今回はサンジが彼を覚えていたから繋がったようなものだ。
彼は多分、下見をしていたのだろう。
毎日あのテラスに座っていたのは、そこから厨房の窓が見えたから。
だが狙撃するには条件が合わず、結局爆弾を仕掛けてサンジを負傷させ、ゼフを誘きだした。

「畜生」
ゼフの命を狙っていた男に、可愛いらしいカプチーノを出していたのだ。
その表情が和むのを見て楽しんでいた。
なんて愚かな・・・

サンジは長く伸ばした前髪を掴み、俯いた。
今さら歯噛みして悔しがったってどうにもならない。
ノックの音がしてパティが中に入って来た。
「サンジーノ、ドン・クリークから返事が来たぜ」
サンジは左側に手を当てたまま、振り返る。
「バロック・ワークスの事務所で会うとよ」
「なんで、バロック・ワークスが出て来るんだ?」
「クリークにこっちに来いと言ったって来やしねえし、こっちからノコノコ出掛けるのは危険過ぎる。立ち会いを頼んだ」
「証拠もねえのに乗り込もうってのは、こっちの方だろ?」
「クリークの得意は騙し討ちだぜ。それじゃ、飛んで火にいるなんとやらだ。ドン・クロコダイルが立ち会いをしてくれるなら、他の組織の野郎共もガタガタ言うまい」
「クロコダイルってのは?」
「でかい組織とでかい会社を持ってる。表の顔も立派なもんだ、立ち会いしてくれるなら安心だろう」
サンジは裏の組織のことにはまだ詳しくない。
だが、パティがそう言うなら信用できるのだろう。

「じじいは、そのクロコダイルって野郎をどう思ってたんだ?」
パティは鼻の頭に皺を寄せて、くしゃみしそうな顔になった。
「まあ、基本的にドンは裏組織の連中と深く関わっちゃあいなかったな。どいつもクセのある危険人物ばかりだ。クロコダイルにしても、ドンから見たら胡散臭い若造だったんだろう。歯牙にもかけねえ雰囲気だったが、力のあるクロコダイルから見れば、うちのファミリーなんて、それこそ伝統しかないチンケな組織だったろうさ」
バラティエ・ファミリーは歴史こそ古いが貪欲に勢力を延ばす事はしなかった。
そしてゼフは、本気で自分の代でファミリーを解体させるつもりだったのだ。
「まあいい。ともかくクリークと直接会って話をしなきゃ、先に進まねえ」
ゼフが殺されたのは事実だ。無論、警察も一応動いてはいるが、ファミリー同士の抗争事件だと端から捉えているため、どこまで真剣に捜査されているか怪しいものだ。
「話し合いには、俺一人で行く」
「バカな、それこそ自殺行為じゃねえか。それか、クリークに丸め込まれるぞ」
「俺に何かあったら、疑いようもなくクリークが犯人だ。そん時はお前らが総力を上げてクリークをぶっ潰せばいい。俺はじじいと一緒に、生きる場所も店も左眼も無くした男だ。今更クリークにどんな甘言を囁かれようと、誑かされることはない」
きっぱりと言い切るサンジの決意を目の当たりにして、パティはそれ以上引き止めなかった。代わりに懐から銃を取り出しサンジに手渡す。
「護身用だ。俄か仕立てで練習はさせたが、人を相手に撃ったことはないだろう」
「いざと言う時撃てるかどうかも、正直自信はねえな」
サンジは自嘲しながら、トリガーを人差し指に引っ掛けてくるりと回す。
これから、こんなちっぽけな銃一つに命を預けなきゃならない世界に身を置くことになるのだと、改めて実感した。

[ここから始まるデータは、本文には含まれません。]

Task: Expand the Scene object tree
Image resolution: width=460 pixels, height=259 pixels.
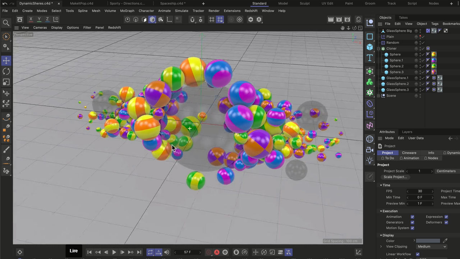Action: pyautogui.click(x=379, y=95)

「人間の一人や二人、いや三十人くらいいっぺんに、蹴り飛ばせるほど力があればな」
「あ?なんだって?」
サンジの身を案じるパティは、眉を潜ませたまま怪訝な顔をした。
「いや、夢の話さ。最近同じような夢をよく見る。まったく同じじゃなくて、出てくる人間とか場面とかが似通ってて、まるで夢の中にもう一人俺が生活してるみたいだった」
「夢、だと?」
銃を懐に仕舞い、サンジはふうと軽くため息をついた。
「なんでだろな。昔は夢なんて見なかったし、見てたとしてもすぐに忘れてた。けど、最近夢を忘れられないんだ。そうだな、この左眼が見えなくなった頃からかなあ」
サンジはそっと左頬に手を当てた。
かすり傷も消えて、頬は元通りの滑らかな手触りだ。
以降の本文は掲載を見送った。